« Les religieux ont gagné, nous avons perdu, je ne peux pas en supporter davantage, si c’est comme ça, je m’en irai à l’étranger ! » a déclaré Fazıl Say, provoquant du remous dans le pays.
Il y a eu ceux qui ont dit : « Si tu veux partir, vas-y, les portes sont grandes ouvertes ! » et ceux qui protesté : « Non, ne pars pas, tu es fou ou quoi ? Reste et bats-toi ! ».
En vérité, je n’ai rien écrit à ce sujet car je ne me sentais pas apte à dire quoi que ce soit. C’est le choix personnel de Monsieur Say, s’il pense qu’il y a un autre pays où il sera plus heureux et plus productif, qu’il y aille. Il arrivera un jour où là-bas aussi, il en aura assez et il reviendra au pays ! C’est un de nos grands artistes, qu’il parte ou qu’il reste, il aura toujours une place dans nos cœurs. Apparemment, il est un peu difficile de faire aimer un pays aux artistes en particulier. Tarkan est en Amérique, Orhan Pamuk est en Amérique, Fazıl Say est sur le point de partir, si Perihan Mağden décide aussi de s’en aller, le nombre de ceux qui auront quitté le pays aura bien augmenté.
A l’époque du maccarthysme, n’a-t-on pas vu de nombreux artistes américains quitter leur pays ? Bien sûr, aujourd’hui en Turquie, nous ne vivons pas une période aussi répressive mais on assiste à des changements qui peuvent déranger ceux qui croient en la laïcité et ces changements vont selon toute apparence se poursuivre. Il est donc tout à fait normal que cette situation dérange aussi Fazıl Say.

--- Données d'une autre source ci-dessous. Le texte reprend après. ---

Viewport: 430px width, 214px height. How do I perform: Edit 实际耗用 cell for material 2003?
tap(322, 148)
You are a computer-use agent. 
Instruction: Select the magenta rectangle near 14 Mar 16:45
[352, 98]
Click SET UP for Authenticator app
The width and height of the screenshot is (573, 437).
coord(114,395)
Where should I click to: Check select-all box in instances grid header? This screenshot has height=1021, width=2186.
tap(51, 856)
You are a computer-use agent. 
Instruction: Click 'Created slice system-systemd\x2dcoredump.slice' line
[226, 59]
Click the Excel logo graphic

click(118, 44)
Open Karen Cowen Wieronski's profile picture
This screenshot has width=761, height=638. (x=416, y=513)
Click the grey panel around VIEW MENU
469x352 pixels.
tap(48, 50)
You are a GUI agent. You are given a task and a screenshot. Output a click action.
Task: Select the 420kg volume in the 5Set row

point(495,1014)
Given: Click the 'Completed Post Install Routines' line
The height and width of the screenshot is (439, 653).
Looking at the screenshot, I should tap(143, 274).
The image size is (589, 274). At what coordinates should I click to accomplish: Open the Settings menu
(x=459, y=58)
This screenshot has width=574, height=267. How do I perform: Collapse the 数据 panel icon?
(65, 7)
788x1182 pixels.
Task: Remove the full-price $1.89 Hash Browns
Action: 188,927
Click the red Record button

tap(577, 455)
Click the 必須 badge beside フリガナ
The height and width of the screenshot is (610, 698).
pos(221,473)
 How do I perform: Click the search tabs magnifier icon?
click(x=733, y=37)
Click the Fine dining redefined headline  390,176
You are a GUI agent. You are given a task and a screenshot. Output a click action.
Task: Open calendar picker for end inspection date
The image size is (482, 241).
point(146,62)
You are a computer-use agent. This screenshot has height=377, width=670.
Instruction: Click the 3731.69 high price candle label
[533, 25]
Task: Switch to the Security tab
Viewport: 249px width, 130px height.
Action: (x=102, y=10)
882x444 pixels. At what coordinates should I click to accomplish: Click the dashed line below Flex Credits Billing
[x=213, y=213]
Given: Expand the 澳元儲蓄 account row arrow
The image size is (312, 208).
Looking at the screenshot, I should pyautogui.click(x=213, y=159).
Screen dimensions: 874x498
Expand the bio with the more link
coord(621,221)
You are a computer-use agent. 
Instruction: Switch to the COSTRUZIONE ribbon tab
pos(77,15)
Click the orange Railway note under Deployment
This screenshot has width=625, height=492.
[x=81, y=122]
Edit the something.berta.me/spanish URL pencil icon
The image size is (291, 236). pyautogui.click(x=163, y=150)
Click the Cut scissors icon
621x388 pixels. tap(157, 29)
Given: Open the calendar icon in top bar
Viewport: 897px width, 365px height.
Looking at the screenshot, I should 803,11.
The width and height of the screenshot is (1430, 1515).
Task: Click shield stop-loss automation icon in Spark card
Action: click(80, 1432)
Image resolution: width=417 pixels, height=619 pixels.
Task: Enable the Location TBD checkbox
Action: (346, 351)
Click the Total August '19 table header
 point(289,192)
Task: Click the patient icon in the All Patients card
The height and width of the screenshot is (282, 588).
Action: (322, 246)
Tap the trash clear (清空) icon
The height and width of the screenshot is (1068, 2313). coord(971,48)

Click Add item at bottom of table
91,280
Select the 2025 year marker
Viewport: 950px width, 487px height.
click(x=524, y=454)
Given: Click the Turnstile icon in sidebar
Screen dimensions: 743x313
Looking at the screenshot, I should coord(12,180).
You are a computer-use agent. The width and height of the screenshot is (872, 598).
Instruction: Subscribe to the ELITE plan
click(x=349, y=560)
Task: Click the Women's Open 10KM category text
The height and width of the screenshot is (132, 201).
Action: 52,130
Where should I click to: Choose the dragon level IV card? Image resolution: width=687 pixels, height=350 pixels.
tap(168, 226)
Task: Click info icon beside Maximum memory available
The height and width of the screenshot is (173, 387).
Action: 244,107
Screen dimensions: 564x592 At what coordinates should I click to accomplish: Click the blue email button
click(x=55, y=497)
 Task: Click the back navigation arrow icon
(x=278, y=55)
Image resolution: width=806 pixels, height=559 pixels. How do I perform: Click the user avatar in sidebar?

De plus, je crois qu’il n’est pas juste de l’accuser de vouloir fuir et de ne pas lutter quand il menace de s’en aller. Partir peut aussi être un moyen de lutte.
Dans cette histoire, ce qui me dérange le plus, c’est la réaction du Ministère de l’Education Nationale qui voudrait porter plainte contre Say pour avoir dit : « Ils veulent supprimer les cours de dessin et de musique, il y a dix mille postes de professeurs de musique disponibles, ils ne veulent pas les pourvoir » !
Au nom de Dieu, voyez-vous là-dedans de quoi porter plainte ? Disons que Say ait été mal informé, qu’il ait dit des erreurs, est-ce une raison pour porter plainte contre lui ? Le Ministère peut très bien faire une déclaration et rectifier les erreurs ! Pourquoi porter plainte ? Est-ce qu’il faut absolument taper sur la tête de quelqu’un, le persécuter ?
Qu’on ne se méprenne pas : ce « syndrome de la plainte » n’est pas propre à l’Education nationale, c’est une des nouvelles maladies de notre peuple. On essaie tous de porter plainte les uns contre les autres. Le Premier Ministre porte plainte contre les éditorialistes et les caricaturistes, les caricaturistes portent plainte les uns contre les autres, les accidents de la route, au lieu de se résoudre à l’amiable, se soldent par des plaintes. Chacun cherche un méfait de l’autre pour porter plainte contre lui. Les bureaux des juges croulent sous des dossiers qu’ils n’arriveront jamais à lire…
Nous sommes un des peuples au monde qui porte le plus plainte.
Mais nous devons tout de même nous estimer heureux : au moins, nos affaires ne sont pas jugées devant des tribunaux religieux, selon la Charia.
Vous avez sûrement entendu cette histoire de « fille de Katif ». Cette jeune fille de 19 ans, en Arabie Saoudite, a été victime de maints viols que lui ont fait subir sept hommes. Comme elle se trouvait dans une voiture avec un homme qui n’était pas de sa famille proche, elle a été condamnée à 90 coups de fouet et à six mois de prison. Comme l’affaire a été connue de la presse, la peine a été portée à 200 coups de fouet, pour apprendre à la fille à « laisser filtrer des informations » !
Nous avons appris hier que le roi d’Arabie Saoudite a pardonné à la jeune fille !
Bien sûr, c’est le résultat des critiques que cette affaire a fait naître à travers le monde !
Quand je vois de tels événements, je ne peux même pas imaginer que notre pays puisse revenir à ces lois d’un autre temps basées sur la Charia. Ce qui peut se passer, c’est que des pays comme l’Arabie Saoudite ou l’Iran glissent vers une conception plus laïque de la Justice. Je ne dis pas tout cela pour détourner Fazıl Say de sa décision. Je veux juste dire que les choses ne sont pas forcément aussi sombres et aussi désespérées qu’elles en ont l’air.